Ébahi, le pêcheur regarda Klement, en s’entendant offrir cette grosse somme. Il se dit que Klement croyait sans doute le tomte doué d’un pouvoir secret et qu’il pourrait lui être utile. En outre il avait vaguement l’impression que le directeur serait moins généreux ; il accepta.

Le ménétrier fourra le tomte dans une de ses larges poches, retourna au Skansen, et entra dans une des cabanes où il n’y avait ni visiteurs ni gardien. Puis, ayant refermé soigneusement la porte, il saisit son prisonnier qui avait encore les pieds et les mains liés et la bouche bâillonnée, et le posa sur une table.

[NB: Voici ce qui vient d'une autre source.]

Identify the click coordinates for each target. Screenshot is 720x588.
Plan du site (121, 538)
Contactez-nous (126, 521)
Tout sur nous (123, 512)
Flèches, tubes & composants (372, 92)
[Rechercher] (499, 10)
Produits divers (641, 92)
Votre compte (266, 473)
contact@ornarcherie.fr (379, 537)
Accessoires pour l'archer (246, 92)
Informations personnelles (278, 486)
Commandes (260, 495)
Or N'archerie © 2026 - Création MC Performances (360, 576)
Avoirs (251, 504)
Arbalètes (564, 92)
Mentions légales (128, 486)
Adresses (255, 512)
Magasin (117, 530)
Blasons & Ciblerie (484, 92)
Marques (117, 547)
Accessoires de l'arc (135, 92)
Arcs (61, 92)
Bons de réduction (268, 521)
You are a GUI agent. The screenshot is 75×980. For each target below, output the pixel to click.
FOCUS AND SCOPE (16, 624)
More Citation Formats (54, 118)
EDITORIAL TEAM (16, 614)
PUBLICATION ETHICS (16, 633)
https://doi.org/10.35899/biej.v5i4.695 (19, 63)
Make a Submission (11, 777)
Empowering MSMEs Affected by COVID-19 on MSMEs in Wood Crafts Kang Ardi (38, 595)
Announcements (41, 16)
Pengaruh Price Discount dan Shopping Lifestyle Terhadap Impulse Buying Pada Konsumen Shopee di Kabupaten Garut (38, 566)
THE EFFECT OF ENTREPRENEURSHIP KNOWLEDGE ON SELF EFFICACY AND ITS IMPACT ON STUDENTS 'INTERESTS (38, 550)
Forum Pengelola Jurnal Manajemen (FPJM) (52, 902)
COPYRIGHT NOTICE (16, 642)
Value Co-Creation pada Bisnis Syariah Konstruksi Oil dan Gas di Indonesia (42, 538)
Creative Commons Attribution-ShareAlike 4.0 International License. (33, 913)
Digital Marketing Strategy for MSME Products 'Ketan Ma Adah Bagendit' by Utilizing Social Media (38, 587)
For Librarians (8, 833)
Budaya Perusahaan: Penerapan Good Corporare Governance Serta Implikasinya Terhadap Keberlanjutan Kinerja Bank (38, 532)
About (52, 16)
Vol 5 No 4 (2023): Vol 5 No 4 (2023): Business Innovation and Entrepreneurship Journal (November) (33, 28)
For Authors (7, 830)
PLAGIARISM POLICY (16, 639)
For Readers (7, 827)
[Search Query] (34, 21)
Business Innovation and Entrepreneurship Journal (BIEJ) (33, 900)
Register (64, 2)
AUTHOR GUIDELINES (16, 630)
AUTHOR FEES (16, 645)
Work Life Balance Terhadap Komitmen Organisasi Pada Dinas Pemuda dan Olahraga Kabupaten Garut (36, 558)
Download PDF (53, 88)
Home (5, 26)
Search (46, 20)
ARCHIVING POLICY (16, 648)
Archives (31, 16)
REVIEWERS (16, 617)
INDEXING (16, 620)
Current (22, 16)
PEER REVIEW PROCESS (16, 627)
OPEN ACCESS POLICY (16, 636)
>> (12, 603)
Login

— Et maintenant écoute bien ce que je te propose ! dit Klement. Je sais que les êtres de ton espèce n’aiment pas à être vus des hommes, et qu’ils veulent besogner et travailler seuls. J’ai donc pensé te rendre la liberté, mais à la condition expresse que tu restes ici dans le jardin jusqu’à ce que je te permette d’en sortir. Si tu acceptes, tu hocheras la tête trois fois.

Klement regardait avec espoir le tomte, mais celui-ci demeura immobile.

— Tu ne seras pas mal ici, reprit Klement. Je te préparerai tous les jours un bol de nourriture et tu auras tant à faire que le temps ne te paraîtra pas long. Mais tu ne partiras que lorsque je te le permettrai. Nous conviendrons d’un signe. Tant que je mettrai ta nourriture dans un bol blanc, tu resteras.